● **Rows pointing to text and elements**:
— BEGIN —
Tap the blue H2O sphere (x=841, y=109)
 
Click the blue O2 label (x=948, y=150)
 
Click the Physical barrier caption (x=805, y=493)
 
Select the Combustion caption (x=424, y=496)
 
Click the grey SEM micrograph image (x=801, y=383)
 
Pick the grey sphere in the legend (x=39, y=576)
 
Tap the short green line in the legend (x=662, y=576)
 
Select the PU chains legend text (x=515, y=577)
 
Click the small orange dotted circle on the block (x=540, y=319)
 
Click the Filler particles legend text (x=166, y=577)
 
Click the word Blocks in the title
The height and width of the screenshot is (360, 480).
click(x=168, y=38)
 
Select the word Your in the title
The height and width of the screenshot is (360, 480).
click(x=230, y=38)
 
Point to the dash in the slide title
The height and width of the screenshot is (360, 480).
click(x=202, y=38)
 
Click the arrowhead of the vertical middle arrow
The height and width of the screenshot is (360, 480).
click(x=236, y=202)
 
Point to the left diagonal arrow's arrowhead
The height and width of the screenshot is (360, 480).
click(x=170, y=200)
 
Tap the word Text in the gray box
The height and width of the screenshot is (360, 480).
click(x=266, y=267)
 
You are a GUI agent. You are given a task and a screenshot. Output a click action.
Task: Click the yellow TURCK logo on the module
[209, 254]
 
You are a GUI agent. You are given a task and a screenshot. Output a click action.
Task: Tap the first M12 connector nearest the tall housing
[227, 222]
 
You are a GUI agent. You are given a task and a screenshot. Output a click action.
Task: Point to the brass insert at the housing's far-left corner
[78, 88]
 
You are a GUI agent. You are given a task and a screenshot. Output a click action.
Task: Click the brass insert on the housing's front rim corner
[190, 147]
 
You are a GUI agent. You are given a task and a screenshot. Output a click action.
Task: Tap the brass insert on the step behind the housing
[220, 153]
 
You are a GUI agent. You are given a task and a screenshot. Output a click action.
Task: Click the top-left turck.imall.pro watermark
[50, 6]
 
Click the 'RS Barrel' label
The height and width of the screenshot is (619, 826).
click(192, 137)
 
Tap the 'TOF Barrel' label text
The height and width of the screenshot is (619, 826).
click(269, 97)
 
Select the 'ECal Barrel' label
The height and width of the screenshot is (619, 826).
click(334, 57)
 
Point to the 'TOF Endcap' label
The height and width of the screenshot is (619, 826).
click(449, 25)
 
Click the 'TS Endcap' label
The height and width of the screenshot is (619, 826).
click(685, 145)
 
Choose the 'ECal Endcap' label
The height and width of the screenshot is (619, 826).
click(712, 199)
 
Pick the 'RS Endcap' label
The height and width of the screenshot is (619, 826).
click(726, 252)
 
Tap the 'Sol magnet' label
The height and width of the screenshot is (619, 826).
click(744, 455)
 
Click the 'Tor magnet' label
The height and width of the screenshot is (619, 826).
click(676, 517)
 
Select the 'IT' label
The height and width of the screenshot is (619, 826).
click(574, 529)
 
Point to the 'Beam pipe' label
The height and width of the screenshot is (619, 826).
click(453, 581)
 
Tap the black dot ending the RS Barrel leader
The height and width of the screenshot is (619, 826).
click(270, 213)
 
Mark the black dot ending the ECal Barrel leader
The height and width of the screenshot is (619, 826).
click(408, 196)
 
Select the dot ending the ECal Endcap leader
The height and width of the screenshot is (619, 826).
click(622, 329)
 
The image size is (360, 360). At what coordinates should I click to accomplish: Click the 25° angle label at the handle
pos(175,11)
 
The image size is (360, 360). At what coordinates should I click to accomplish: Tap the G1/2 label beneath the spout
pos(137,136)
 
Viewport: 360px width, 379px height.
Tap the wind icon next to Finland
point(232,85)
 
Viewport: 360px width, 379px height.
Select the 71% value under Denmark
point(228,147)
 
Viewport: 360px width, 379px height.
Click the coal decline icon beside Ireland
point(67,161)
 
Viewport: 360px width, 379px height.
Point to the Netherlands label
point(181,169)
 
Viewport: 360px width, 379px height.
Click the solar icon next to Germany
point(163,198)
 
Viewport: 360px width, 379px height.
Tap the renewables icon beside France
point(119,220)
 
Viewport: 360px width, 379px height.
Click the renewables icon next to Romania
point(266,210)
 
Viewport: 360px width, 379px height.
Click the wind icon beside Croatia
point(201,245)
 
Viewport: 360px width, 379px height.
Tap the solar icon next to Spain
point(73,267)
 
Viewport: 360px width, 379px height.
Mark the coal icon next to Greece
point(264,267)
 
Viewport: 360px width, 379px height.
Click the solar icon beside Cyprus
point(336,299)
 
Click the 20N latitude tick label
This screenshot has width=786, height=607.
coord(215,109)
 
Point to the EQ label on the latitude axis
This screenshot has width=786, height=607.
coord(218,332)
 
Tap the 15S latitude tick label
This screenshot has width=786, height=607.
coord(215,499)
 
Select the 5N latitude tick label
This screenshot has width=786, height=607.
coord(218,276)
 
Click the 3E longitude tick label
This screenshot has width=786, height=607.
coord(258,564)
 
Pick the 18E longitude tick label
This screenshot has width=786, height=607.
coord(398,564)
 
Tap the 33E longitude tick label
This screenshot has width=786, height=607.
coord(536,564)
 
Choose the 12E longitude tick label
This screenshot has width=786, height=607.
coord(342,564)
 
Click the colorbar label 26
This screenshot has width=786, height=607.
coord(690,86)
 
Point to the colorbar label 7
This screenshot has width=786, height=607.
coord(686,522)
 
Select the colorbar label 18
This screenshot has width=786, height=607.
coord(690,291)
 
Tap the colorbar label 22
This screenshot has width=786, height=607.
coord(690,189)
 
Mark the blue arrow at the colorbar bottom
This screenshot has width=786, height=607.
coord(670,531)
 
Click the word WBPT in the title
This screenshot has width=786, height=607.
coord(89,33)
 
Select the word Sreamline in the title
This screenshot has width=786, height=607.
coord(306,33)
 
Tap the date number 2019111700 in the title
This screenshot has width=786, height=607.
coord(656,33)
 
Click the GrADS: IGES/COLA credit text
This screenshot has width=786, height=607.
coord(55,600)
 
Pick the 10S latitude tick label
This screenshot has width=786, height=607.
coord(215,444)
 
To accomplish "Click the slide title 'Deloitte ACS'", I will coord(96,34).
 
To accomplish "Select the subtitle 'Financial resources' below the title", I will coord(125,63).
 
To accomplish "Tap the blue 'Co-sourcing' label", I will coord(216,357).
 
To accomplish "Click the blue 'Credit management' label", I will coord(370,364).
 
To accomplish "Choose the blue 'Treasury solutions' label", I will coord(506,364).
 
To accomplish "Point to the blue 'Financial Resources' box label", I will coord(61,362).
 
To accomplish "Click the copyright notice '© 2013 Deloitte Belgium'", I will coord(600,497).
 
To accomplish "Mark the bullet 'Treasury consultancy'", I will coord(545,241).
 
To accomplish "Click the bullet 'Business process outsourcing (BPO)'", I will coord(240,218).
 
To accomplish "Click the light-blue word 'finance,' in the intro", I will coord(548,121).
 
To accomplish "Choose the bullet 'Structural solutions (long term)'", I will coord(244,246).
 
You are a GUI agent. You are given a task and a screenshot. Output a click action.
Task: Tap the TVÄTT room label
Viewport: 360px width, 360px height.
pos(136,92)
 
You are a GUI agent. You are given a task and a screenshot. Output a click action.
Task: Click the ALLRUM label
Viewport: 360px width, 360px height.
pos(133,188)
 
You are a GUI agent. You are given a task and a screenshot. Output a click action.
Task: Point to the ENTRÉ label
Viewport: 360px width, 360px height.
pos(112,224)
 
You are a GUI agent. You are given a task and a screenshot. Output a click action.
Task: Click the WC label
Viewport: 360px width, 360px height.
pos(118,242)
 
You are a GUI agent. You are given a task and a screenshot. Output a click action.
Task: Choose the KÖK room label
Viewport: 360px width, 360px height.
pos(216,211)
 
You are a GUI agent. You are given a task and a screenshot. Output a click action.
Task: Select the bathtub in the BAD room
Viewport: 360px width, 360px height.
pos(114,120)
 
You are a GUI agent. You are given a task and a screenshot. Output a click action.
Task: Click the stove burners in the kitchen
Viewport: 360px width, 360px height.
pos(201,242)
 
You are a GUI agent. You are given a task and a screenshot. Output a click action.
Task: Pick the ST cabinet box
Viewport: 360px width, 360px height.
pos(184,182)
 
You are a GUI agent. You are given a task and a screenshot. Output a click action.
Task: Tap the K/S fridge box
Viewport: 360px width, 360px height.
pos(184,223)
— END —
● **What is needed**:
Copy every line in the rows above that contains the word "corner".

● **Result**:
Task: Point to the brass insert at the housing's far-left corner
Task: Click the brass insert on the housing's front rim corner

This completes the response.